• [Work instructions] Starting with the first line, output the data exactly, through to the last line.

• [Data shown]

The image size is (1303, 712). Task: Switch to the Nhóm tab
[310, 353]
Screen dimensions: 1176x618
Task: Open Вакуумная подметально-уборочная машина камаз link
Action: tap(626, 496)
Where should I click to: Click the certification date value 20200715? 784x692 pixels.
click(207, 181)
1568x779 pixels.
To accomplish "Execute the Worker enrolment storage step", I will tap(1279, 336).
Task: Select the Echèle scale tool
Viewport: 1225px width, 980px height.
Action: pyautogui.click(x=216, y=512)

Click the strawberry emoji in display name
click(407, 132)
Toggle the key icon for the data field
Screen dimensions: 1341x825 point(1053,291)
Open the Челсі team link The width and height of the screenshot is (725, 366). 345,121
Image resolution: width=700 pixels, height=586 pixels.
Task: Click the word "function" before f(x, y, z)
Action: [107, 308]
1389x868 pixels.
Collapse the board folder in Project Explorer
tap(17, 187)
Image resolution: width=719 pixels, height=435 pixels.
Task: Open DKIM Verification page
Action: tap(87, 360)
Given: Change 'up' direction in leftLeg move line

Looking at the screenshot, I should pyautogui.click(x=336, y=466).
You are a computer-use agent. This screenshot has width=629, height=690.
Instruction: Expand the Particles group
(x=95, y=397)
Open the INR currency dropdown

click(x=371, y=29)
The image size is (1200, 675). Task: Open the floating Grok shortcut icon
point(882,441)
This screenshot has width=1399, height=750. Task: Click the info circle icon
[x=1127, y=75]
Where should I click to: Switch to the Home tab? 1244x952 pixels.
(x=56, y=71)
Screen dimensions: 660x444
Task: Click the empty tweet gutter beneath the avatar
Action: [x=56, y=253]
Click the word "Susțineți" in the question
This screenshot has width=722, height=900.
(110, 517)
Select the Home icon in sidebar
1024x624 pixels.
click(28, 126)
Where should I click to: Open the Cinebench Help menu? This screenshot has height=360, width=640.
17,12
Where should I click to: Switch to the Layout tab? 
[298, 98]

• [Answer below]
The image size is (1303, 712). Task: Switch to the Nhóm tab
[310, 353]
Screen dimensions: 1176x618
Task: Open Вакуумная подметально-уборочная машина камаз link
Action: tap(626, 496)
Where should I click to: Click the certification date value 20200715? 784x692 pixels.
click(207, 181)
1568x779 pixels.
To accomplish "Execute the Worker enrolment storage step", I will tap(1279, 336).
Task: Select the Echèle scale tool
Viewport: 1225px width, 980px height.
Action: pyautogui.click(x=216, y=512)

Click the strawberry emoji in display name
click(407, 132)
Toggle the key icon for the data field
Screen dimensions: 1341x825 point(1053,291)
Open the Челсі team link The width and height of the screenshot is (725, 366). 345,121
Image resolution: width=700 pixels, height=586 pixels.
Task: Click the word "function" before f(x, y, z)
Action: [107, 308]
1389x868 pixels.
Collapse the board folder in Project Explorer
tap(17, 187)
Image resolution: width=719 pixels, height=435 pixels.
Task: Open DKIM Verification page
Action: tap(87, 360)
Given: Change 'up' direction in leftLeg move line

Looking at the screenshot, I should pyautogui.click(x=336, y=466).
You are a computer-use agent. This screenshot has width=629, height=690.
Instruction: Expand the Particles group
(x=95, y=397)
Open the INR currency dropdown

click(x=371, y=29)
The image size is (1200, 675). Task: Open the floating Grok shortcut icon
point(882,441)
This screenshot has width=1399, height=750. Task: Click the info circle icon
[x=1127, y=75]
Where should I click to: Switch to the Home tab? 1244x952 pixels.
(x=56, y=71)
Screen dimensions: 660x444
Task: Click the empty tweet gutter beneath the avatar
Action: [x=56, y=253]
Click the word "Susțineți" in the question
This screenshot has width=722, height=900.
(110, 517)
Select the Home icon in sidebar
1024x624 pixels.
click(28, 126)
Where should I click to: Open the Cinebench Help menu? This screenshot has height=360, width=640.
17,12
Where should I click to: Switch to the Layout tab? 
[298, 98]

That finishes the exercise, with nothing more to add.